PROBLEM STATEMENT: Copy all of the data below line for line, without changing anything.

(Entries from a dataset)
┌──
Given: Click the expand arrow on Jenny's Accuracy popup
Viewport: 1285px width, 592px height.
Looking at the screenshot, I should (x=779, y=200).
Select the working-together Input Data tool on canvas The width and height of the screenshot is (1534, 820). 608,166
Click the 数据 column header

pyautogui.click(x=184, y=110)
└──
FINAL ANSWER:
Given: Click the expand arrow on Jenny's Accuracy popup
Viewport: 1285px width, 592px height.
Looking at the screenshot, I should (x=779, y=200).
Select the working-together Input Data tool on canvas The width and height of the screenshot is (1534, 820). 608,166
Click the 数据 column header

pyautogui.click(x=184, y=110)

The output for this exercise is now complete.